Rebecca Walwyn is a Principal Statistician, specialising in randomised trials in a mental health context, working on the design and analysis of trials of complex healthcare interventions. She has published methodological work on therapist effects, specifically in terms of sample size estimation for trials with multiple-membership clustering effects and meta-analysis. She is working on experimental designs that incorporate the complexities in complex interventions to provide evidence regarding empirically optimal complex interventions.

Gill Westhorp

Dr Gill Westhorp is a specialist in realist research and evaluation methodologies, with an interest in the relationship between realist and complexity theories. She is Director of a small research and evaluation consultancy company specialising in realist approaches; a Professorial Fellow at Charles Darwin University, Darwin, Australia; an Associate at RMIT University, Melbourne, Australia; a member of the core team for the RAMESES I (standards for realist synthesis) and RAMESES II (standards for realist evaluation) projects based in Oxford, UK; and a member of the Advisory Committee for the Centre for the Advancement of Realist Evaluation and Synthesis (CARES) at Liverpool University, UK.

Geoff Wong

Dr Wong is Clinical Research Fellow at the Nuffield Department of Primary Care Health Sciences, University of Oxford and a part time General Practitioner in London, United Kingdom. He is an experienced realist researcher. His doctoral thesis in 2009 on the use of the Internet in medical education was a realist review and was supervised by Professors Ray Pawson and Trisha Greenhalgh. He has worked on or provided methodological support to over a dozen realist projects. He regularly speaks on and teaches realist approaches nationally and internationally.

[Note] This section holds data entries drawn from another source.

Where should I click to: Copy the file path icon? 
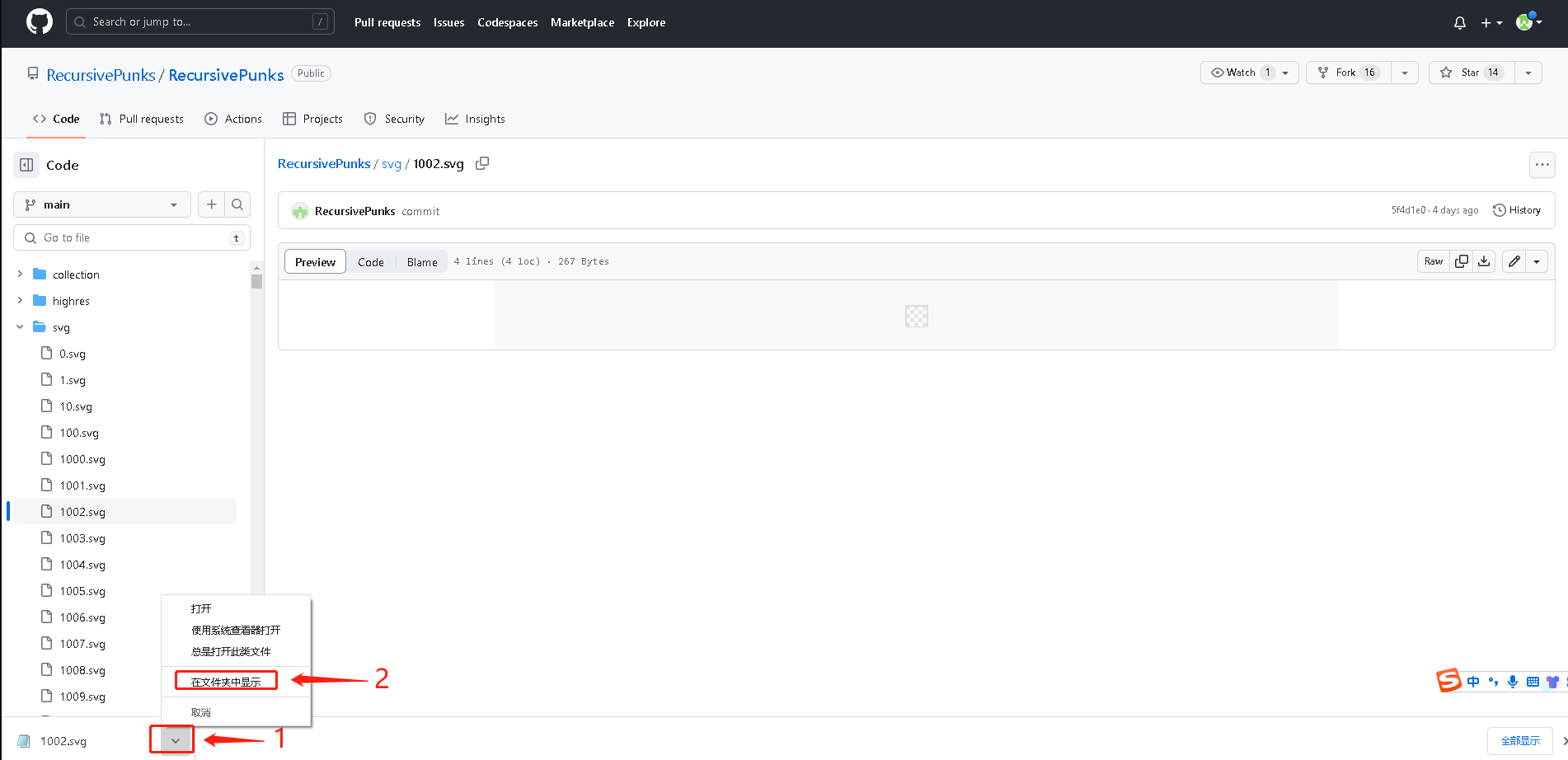tap(482, 163)
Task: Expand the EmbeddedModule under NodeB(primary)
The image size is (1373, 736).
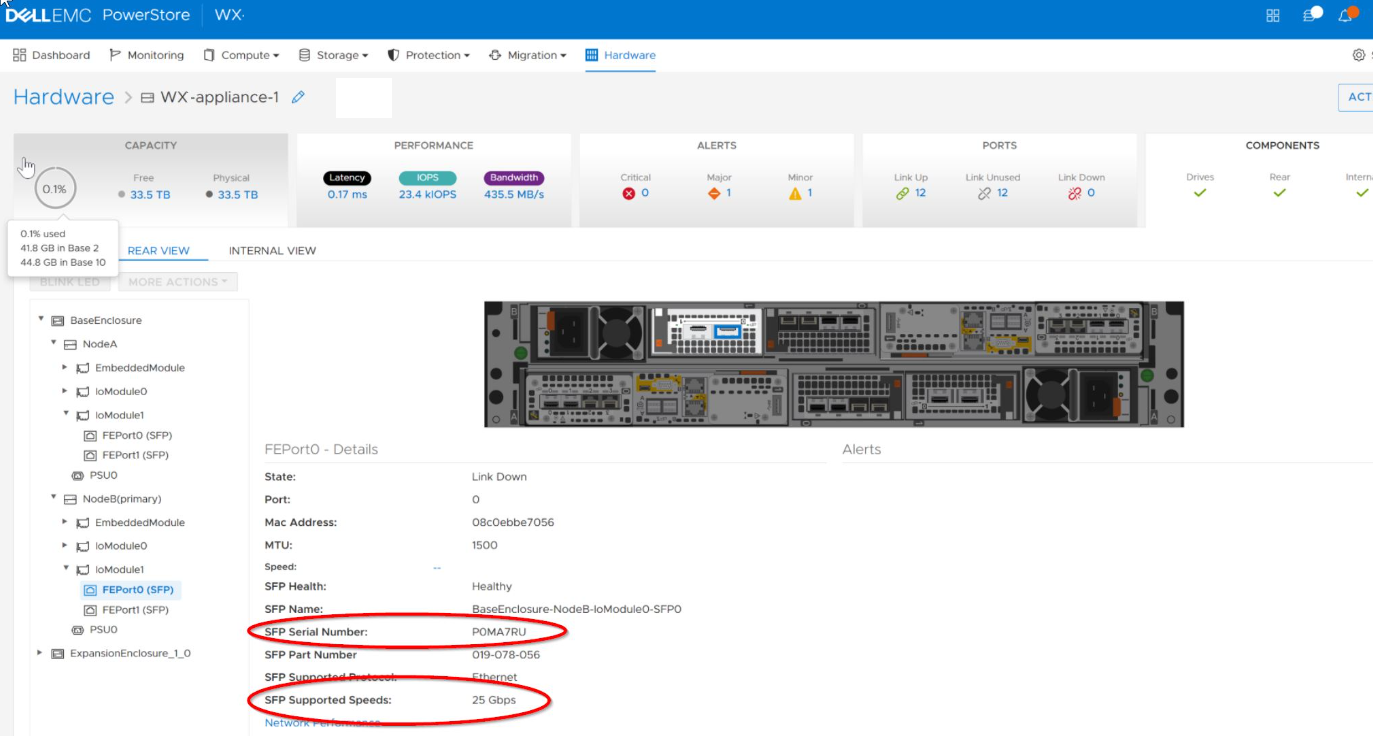Action: 67,522
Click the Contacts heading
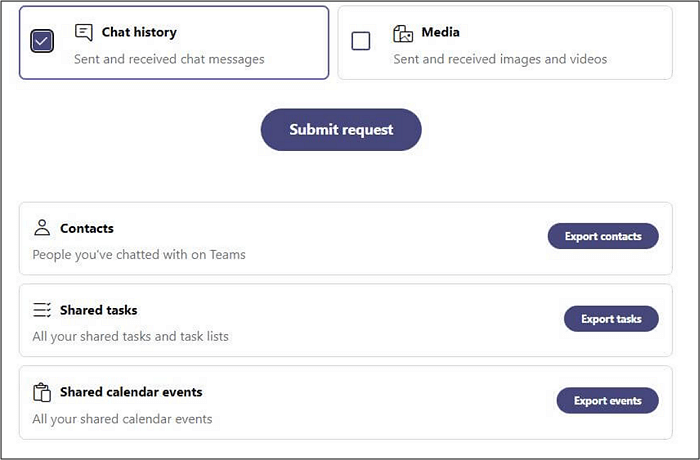The height and width of the screenshot is (460, 700). pos(87,228)
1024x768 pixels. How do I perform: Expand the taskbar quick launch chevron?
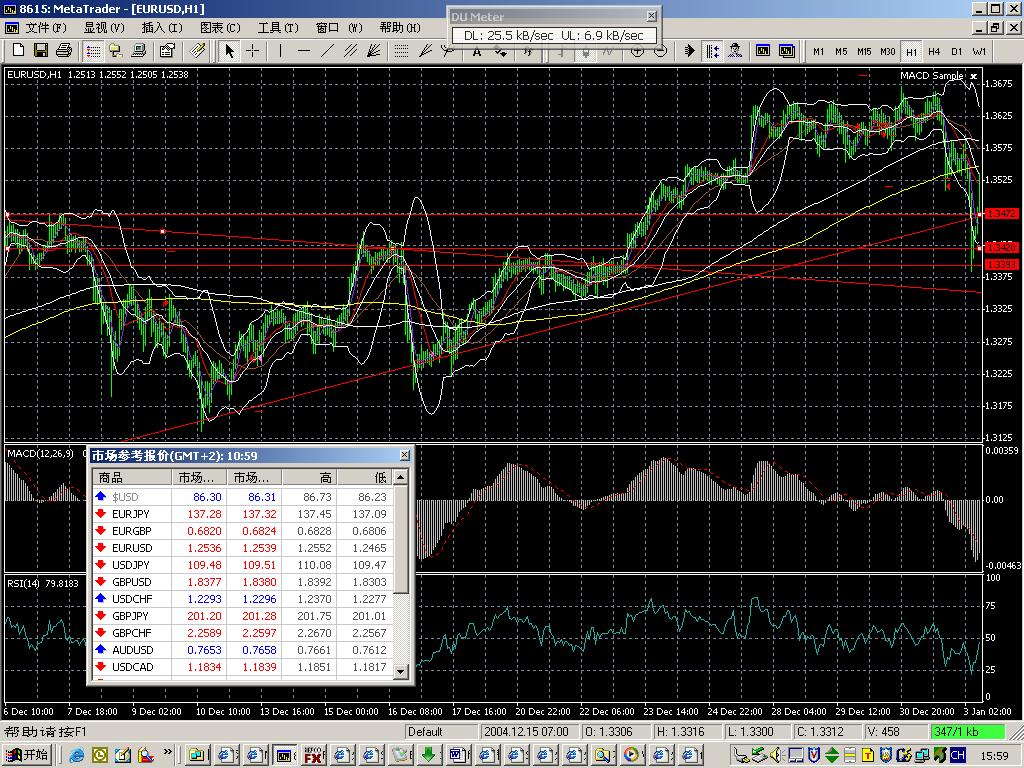click(x=168, y=752)
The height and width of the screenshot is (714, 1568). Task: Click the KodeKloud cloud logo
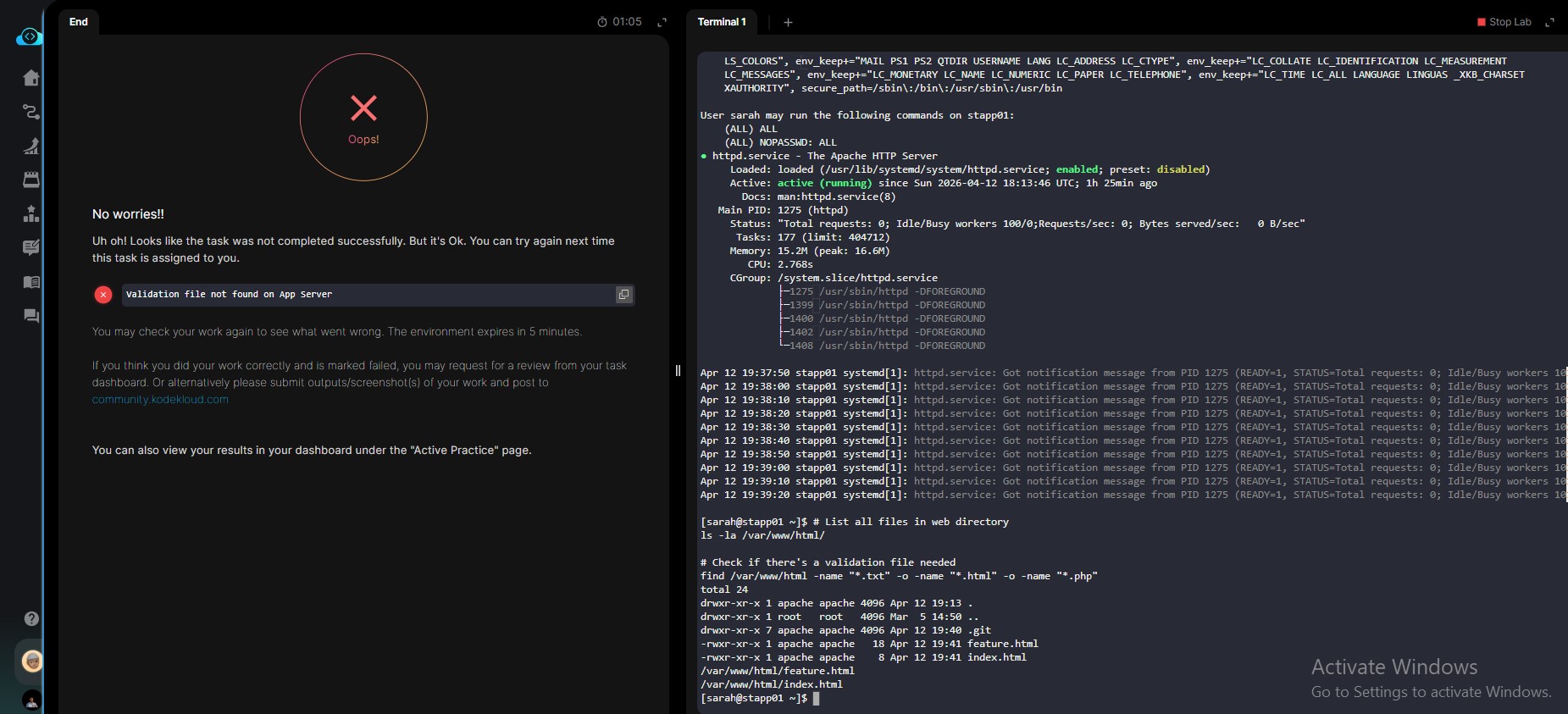[x=29, y=36]
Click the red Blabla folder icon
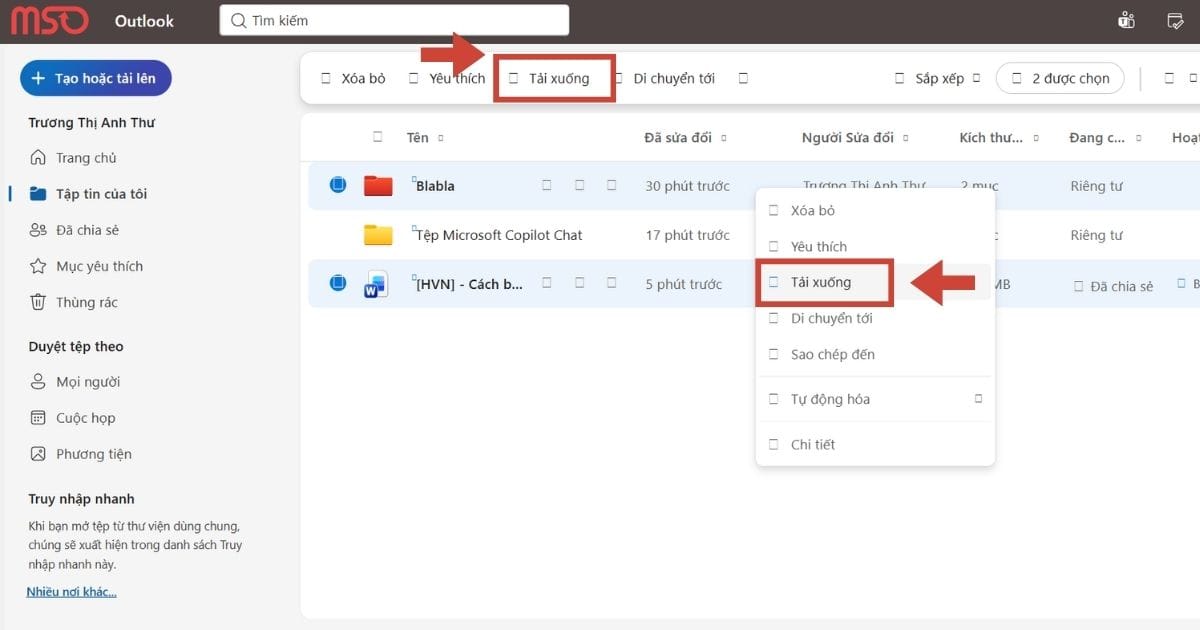 (378, 185)
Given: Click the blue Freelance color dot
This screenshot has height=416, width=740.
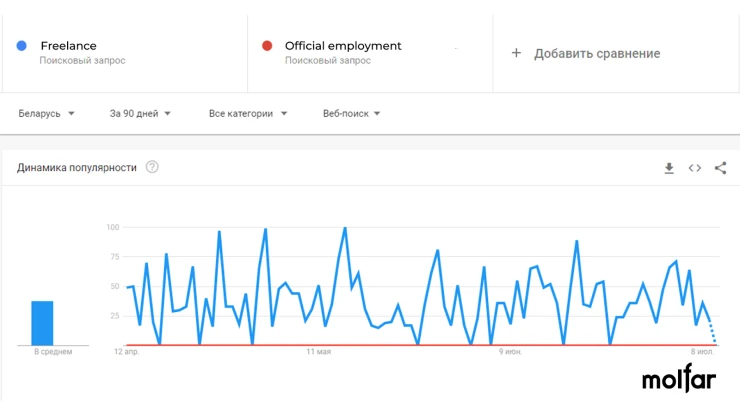Looking at the screenshot, I should pyautogui.click(x=21, y=46).
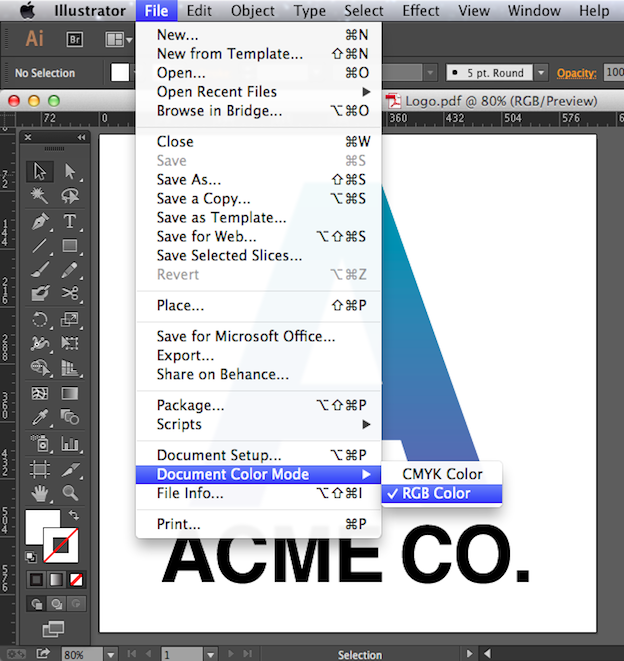Select the Eyedropper tool
The height and width of the screenshot is (661, 624).
(x=40, y=417)
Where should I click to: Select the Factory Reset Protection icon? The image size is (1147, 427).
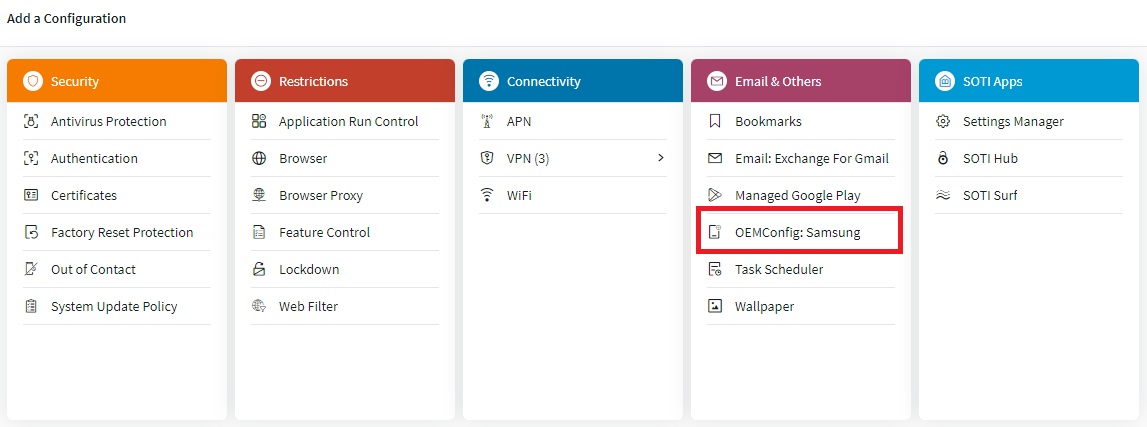click(x=31, y=232)
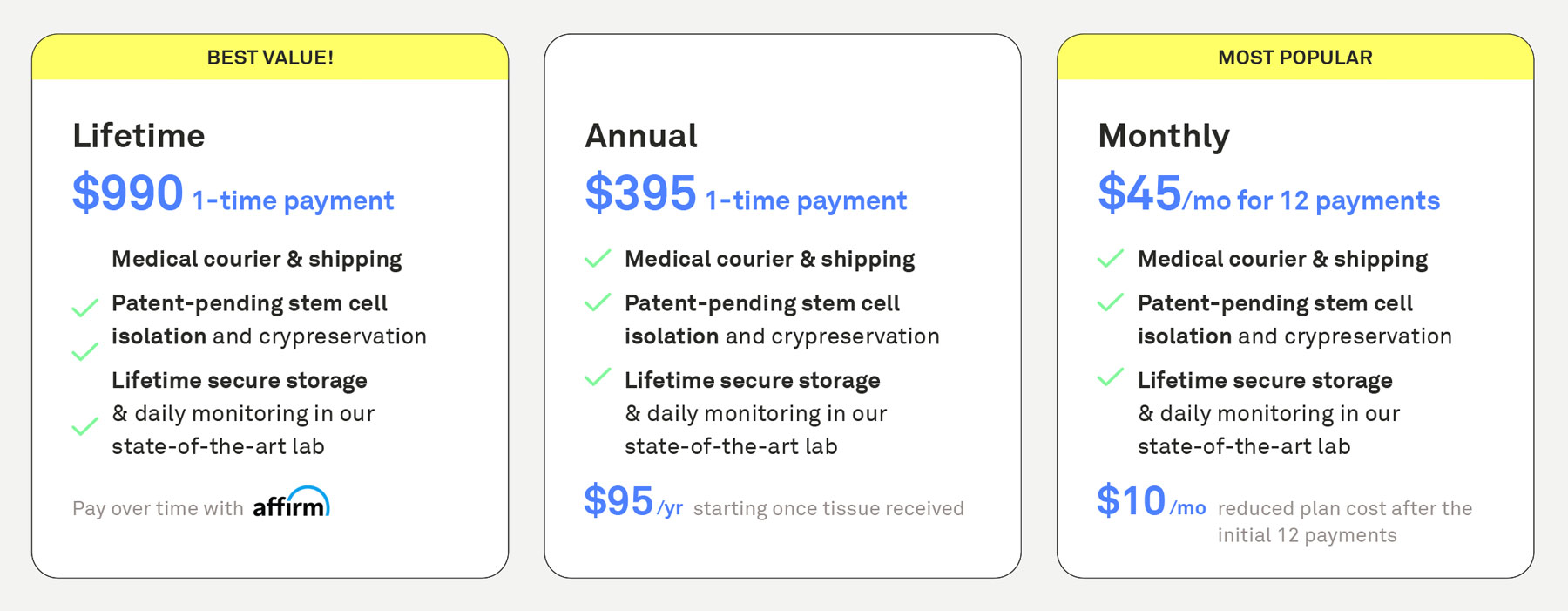Click checkmark next to Monthly Patent-pending stem cell

point(1111,302)
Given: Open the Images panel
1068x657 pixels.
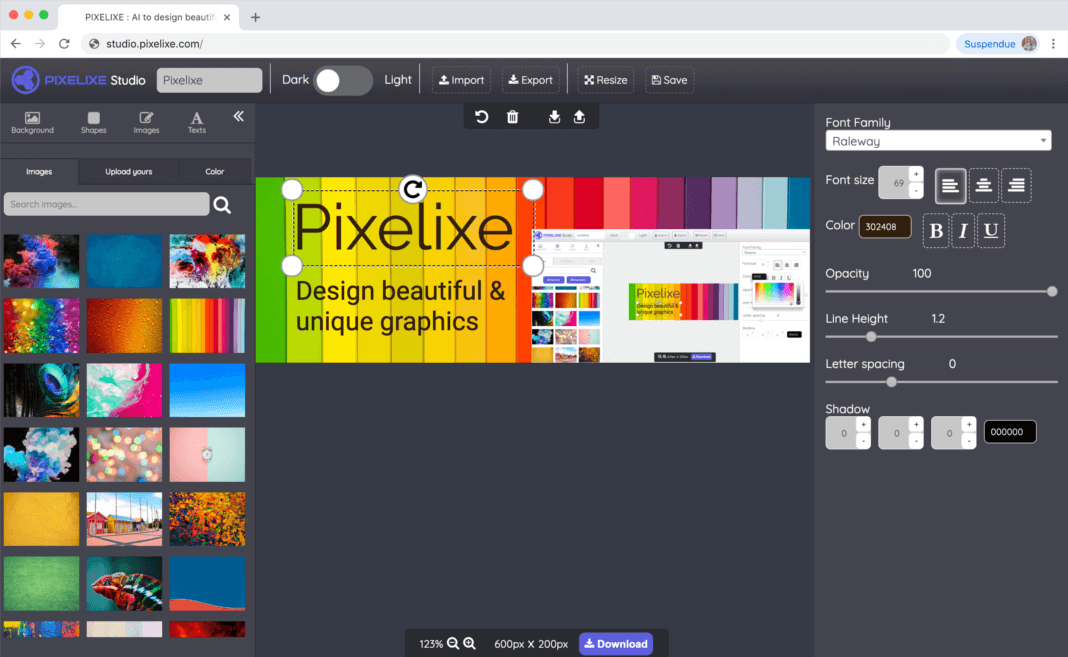Looking at the screenshot, I should tap(146, 121).
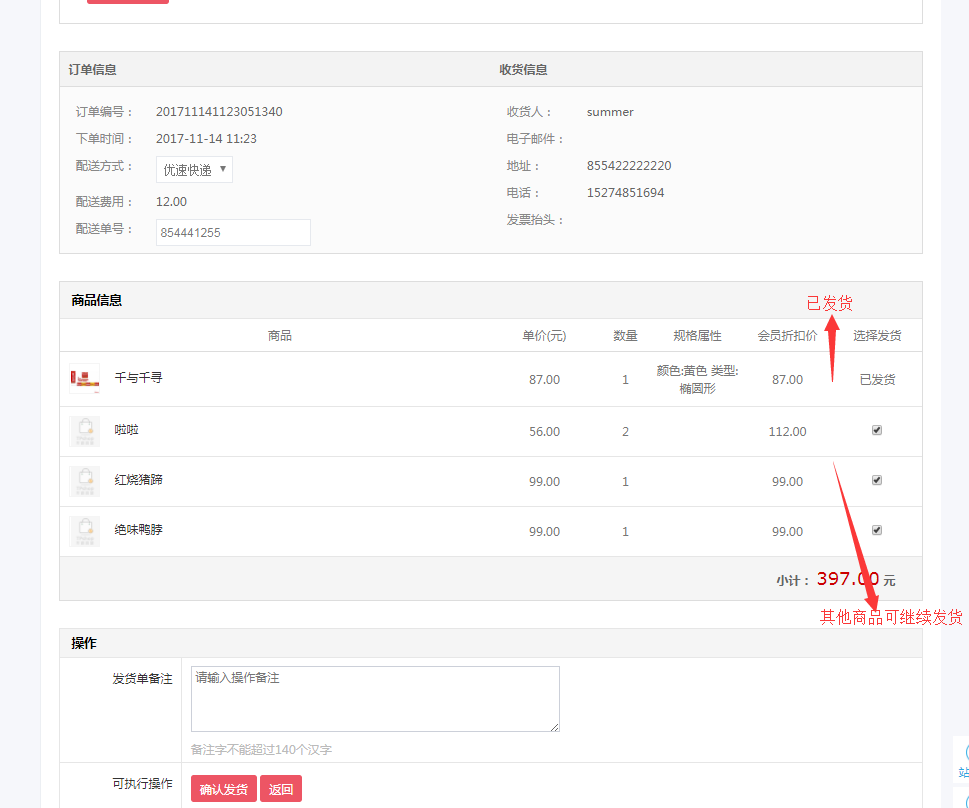Click the 啦啦 product name

[x=127, y=430]
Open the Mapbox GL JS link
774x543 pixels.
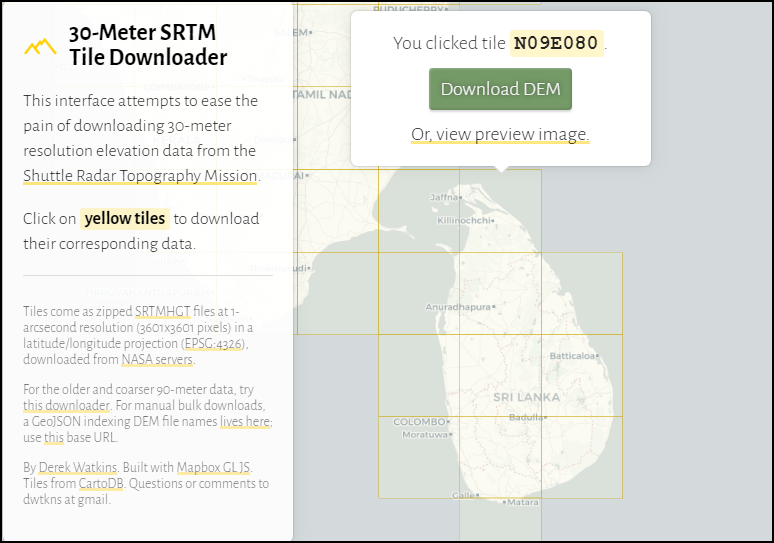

He gained his medical degree from the University of Cambridge and the United Medical and Dental Schools of Guys and St Thomas’ Hospitals, London, UK in 1993. He has worked at University College London and Queen Mary, University of London before his current post. He led on the RAMESES project (www.ramesesproject.org) to develop quality and publication standards and training materials for realist reviews. Currently he is leading the RAMESES II project to develop quality and reporting standards and training materials for realist evaluations.